The whole capacitor thing is interesting. Back in the day I developed a supermarket security gate to detect product tags and hence shoplifting, which for a few years was in use globally. This used two audio frequencies superimposed on a 20Hz triangle wave. The amp was class D (quite something for thirty-odd years ago) and hence needed an output filter. Designed one, and bought the bits - chunky inductor, and polypropylene capacitors. First thing was that the inductor melted, and that was when I found out about proximity effect. The second thing was that the capacitors howled like a banshee being tortured with a hot poker.
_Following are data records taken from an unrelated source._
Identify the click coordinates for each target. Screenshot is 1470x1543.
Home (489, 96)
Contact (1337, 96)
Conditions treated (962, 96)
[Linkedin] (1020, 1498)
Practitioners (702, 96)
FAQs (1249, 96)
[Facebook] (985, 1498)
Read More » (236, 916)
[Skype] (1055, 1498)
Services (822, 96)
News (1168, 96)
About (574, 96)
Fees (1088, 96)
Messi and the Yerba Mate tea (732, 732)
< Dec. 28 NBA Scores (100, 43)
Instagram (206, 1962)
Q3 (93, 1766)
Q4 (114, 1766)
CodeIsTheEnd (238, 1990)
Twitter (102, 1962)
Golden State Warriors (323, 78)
Anyway the capacitor thing was really interesting. I tried a variety of manufacturers, and found that acoustic output was determined by tight winding of the foils. Second that axial tubular ones were quieter than radials. That was down to the manufacturing process for the radials. First the foil is wound on a cylindrical former. The former is pulled out and what remains is squashed flat. The voids that are inevitably left cause the noise through electrostatic forces.
The quietest were cylindrical audio capacitors - a design now made by Kimber. Far too expensive for the product of course. But I found Roderstein axial ones that were also silent and cost much less. Roderstein is now owned by Vishay.
Anyway, it was an interesting exercise. As far as I know no-one tests audio grade caps by passing an audio band signal through them (of an amp or so) and listening to them. Any acoustic output is (a) frequency dependent and associated with mechanical resonance in the capacitor structure and (b) is clearly associated with a loss mechanism.